Find F for given figure

a. $\dfrac{Mg}{\sqrt{2}}$
b. $Mg\sqrt{2}$
c. $Mg$
d. $3Mg$

Answer 1

Hint : For static equilibrium to be maintains on a point, following conditions are must
Net force along the x-axis $\Sigma {{F}_{x}}=0$
Net force along the y-axis $\Sigma {{F}_{y}}=0$
Net force along the z-axis $\Sigma {{F}_{z}}=0$
Net moment about all the three axes also should be zero.
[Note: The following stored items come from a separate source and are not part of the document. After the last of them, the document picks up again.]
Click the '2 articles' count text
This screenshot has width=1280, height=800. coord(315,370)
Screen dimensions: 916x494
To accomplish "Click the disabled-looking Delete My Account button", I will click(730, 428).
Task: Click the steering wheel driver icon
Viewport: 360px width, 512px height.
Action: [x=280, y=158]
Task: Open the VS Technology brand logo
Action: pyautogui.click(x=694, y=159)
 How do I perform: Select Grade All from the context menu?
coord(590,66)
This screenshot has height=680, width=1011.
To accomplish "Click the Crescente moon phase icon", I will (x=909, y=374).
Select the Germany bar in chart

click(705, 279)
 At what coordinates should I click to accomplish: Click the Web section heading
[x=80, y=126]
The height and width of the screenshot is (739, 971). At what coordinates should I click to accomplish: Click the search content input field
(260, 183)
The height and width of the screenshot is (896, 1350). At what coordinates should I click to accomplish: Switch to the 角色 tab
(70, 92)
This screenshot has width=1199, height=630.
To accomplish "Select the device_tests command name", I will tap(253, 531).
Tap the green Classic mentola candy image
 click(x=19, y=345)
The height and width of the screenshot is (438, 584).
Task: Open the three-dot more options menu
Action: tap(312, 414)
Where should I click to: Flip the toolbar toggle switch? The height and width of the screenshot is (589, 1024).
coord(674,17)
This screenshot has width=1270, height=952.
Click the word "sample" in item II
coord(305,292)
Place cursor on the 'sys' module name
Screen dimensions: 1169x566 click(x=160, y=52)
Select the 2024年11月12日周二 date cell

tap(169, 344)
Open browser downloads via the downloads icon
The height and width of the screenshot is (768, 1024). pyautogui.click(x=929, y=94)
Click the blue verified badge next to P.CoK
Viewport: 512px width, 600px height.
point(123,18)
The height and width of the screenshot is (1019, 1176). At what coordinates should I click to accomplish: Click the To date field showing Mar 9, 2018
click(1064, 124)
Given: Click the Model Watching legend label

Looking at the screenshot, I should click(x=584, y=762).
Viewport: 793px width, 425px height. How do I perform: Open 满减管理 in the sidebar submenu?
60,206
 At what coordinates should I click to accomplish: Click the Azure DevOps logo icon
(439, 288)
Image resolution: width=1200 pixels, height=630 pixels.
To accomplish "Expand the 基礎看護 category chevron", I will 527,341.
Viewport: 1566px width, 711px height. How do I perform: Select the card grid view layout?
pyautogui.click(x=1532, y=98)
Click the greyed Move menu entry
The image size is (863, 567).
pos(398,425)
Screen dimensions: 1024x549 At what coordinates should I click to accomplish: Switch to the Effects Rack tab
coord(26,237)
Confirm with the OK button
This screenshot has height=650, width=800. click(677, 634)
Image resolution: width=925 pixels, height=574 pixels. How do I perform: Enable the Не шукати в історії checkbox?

Complete Step By Step Answer:
For point P to be in equilibrium all force along x and y-axis must be balanced.
Let assume tension in PQ is T

Here is the F.B.O of point P. For equilibrium at point P.

$\Sigma {{F}_{x}}=0$
$T\cos {{45}^{\circ }}-F=0.........\left( i \right)$
$\Sigma {{F}_{y}}=0$
$T\sin {{45}^{\circ }}-mg=0.............\left( ii \right)$
From equation (i) and (ii)
$T=\sqrt{2}mg$
$F=T\cos {{45}^{\circ }}=\sqrt{2}mg\left( \dfrac{1}{\sqrt{2}} \right)$
$F=mg$
Hence for a given figure $F=mg$ .

Note :
Students should resolve the con point of force along the x and y-axis direction very carefully. And here tension in PQ will not be equal to mg. Though it is a single rope. Tension in one rope is some if there is a press less pulley at point P. But because at point force F is applied therefore tension will not be the same throughout the rope by which block is hanging.